This question surfaces across different domains. In the case of the National Prosecuting Authority, Nicole Fritz argues that no leadership appointment, however capable, can repair an institution that remains structurally weakened and vulnerable to infiltration. At our public discussion at GIBS, bringing together Ivor Chipkin, investigative journalist Jeff Wicks, SIU Head Andy Mothibi, and whistleblower Martha Ngoye, we explored how state capture persists not only through networks and deals but through the narratives that justify weakening oversight—and why protecting those who challenge these dynamics remains urgent.

The same institutional fragility shapes the promise and the risk of South Africa’s Public Service Amendment Bill. This historic legislation seeks to legally separate political and administrative powers in government, potentially marking the country’s third transition. But as our Public Service Reform team emphasized in extensive media engagement, bold implementation will determine whether this reform fulfills its promise or becomes another well-intentioned framework undermined by political interference.

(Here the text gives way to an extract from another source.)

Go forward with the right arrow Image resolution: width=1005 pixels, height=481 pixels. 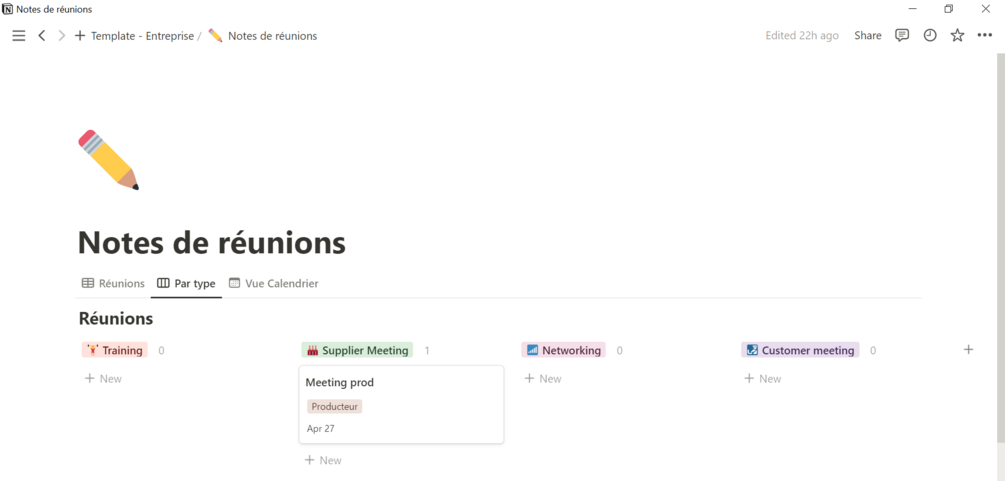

Beyond South Africa’s borders, institutional questions take different forms. Our South–South Dialogues programme examined the AU–EU relationship, where Europe’s security-first approach increasingly conflicts with Africa’s development priorities—prompting the continent to look eastward for partners willing to deliver infrastructure, financing, and policy space without the same conditionalities. Meanwhile, our Migration Governance Reform in Africa (MIGRA) programme produced comprehensive research showing that even where regional mobility frameworks exist—in West Africa, East Africa, and at the continental level—persistent institutional barriers, from documentation systems to border management and political will, still limit safe, regular movement across borders.

These contemporary challenges are what make our newly launched Histories of Governance research programme particularly timely. This initiative will trace state-building trajectories through the histories of key public institutions, taking African institutional experience seriously as a source of theory, not merely context. With forthcoming studies on the National Treasury, urban governance dynamics, and the NPA, the programme challenges policy thinking shaped predominantly by European and American models, opening space for approaches rooted in local histories, practices, and political economies. A full public launch is planned for early 2026.